1. Tailor the Cover Letter to the Job Description

The key parts of your cover letter are those that relate to the job description. For example, if the job description calls for a strong salesperson, the bulk of your cover letter should focus on your sales experience. Reduce or eliminate sections that focus too strongly on skills that aren't mentioned in the job description.

2. Don't Repeat Your Resume

Hiring managers don't need to read the same information twice. If you already listed your previous job titles when writing your resume, you don't need to repeat this information in your cover letter. Instead, use the space to describe some of the experiences you had in those roles in greater detail.

3. Trim the Opening

Some job seekers waste space at the beginning of their cover letter with bland statements, such as "I would like to work for this company because ... " Cut these banal structures, and get straight into explaining why you are the best fit for the role.

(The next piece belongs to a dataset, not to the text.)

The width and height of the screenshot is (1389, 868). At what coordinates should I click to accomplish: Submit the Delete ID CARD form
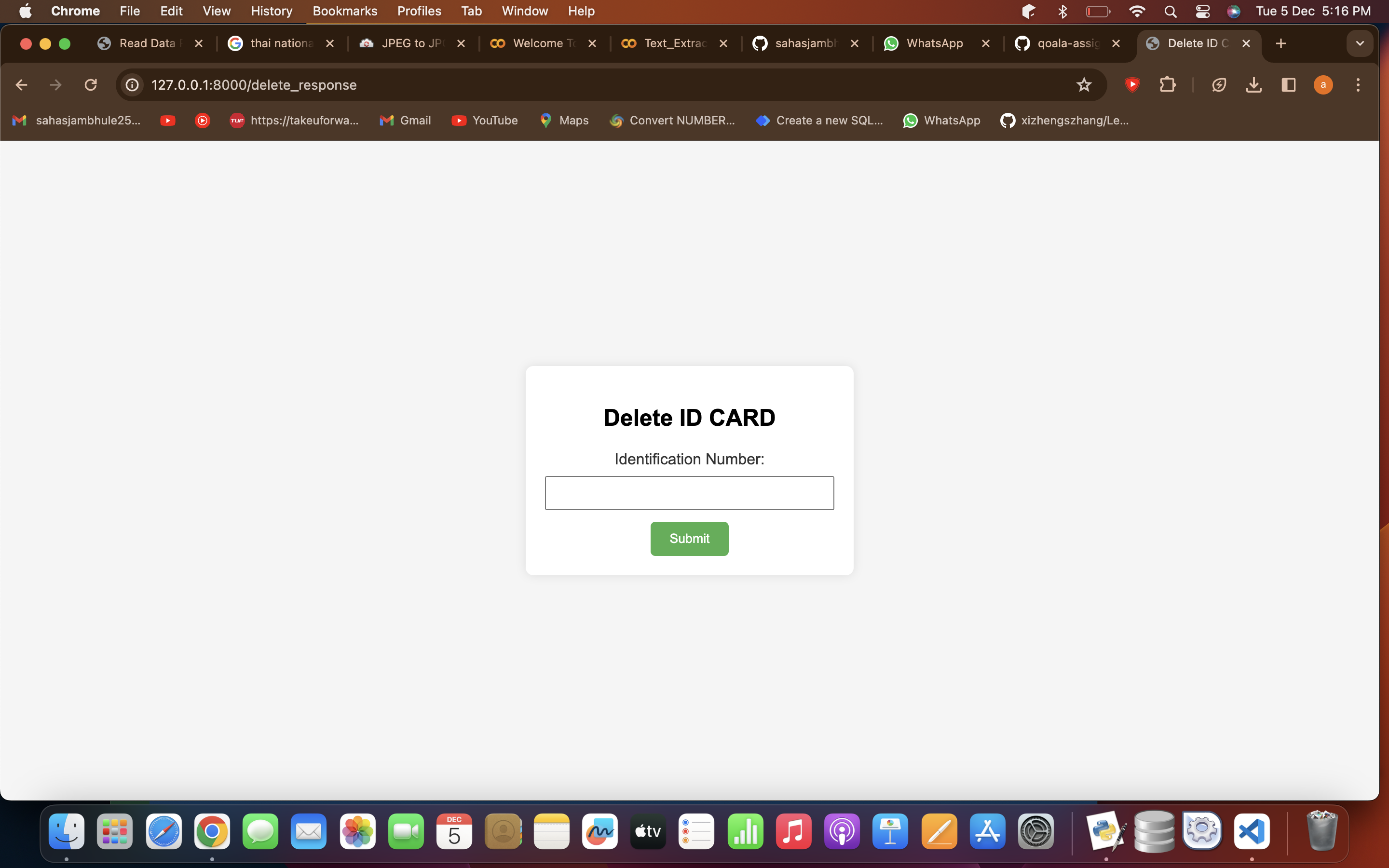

4. Eliminate Buzzwords And Cliches

Every word in your cover letter needs to work hard for you. Cut meaningless phrases, such as "I am a detail-oriented team player." Instead, focus on what makes you a unique job candidate. Anyone can claim to be hardworking, but only you can claim to have doubled your sales quota for three months in a row. Specific examples are a much better use of space in a single-page cover letter.

5. Examples Are Essential, But Don't Go Overboard

Although it is good to give specific examples of your skills in your cover letter, there simply isn't space to tell the hiring manager every little thing that has happened during your career. Therefore, you need to think about which examples are most relevant to the role for which you are applying. It's great that you won an employee of the month award in your first sales job, but is this information relevant if you applied for a senior project manager position?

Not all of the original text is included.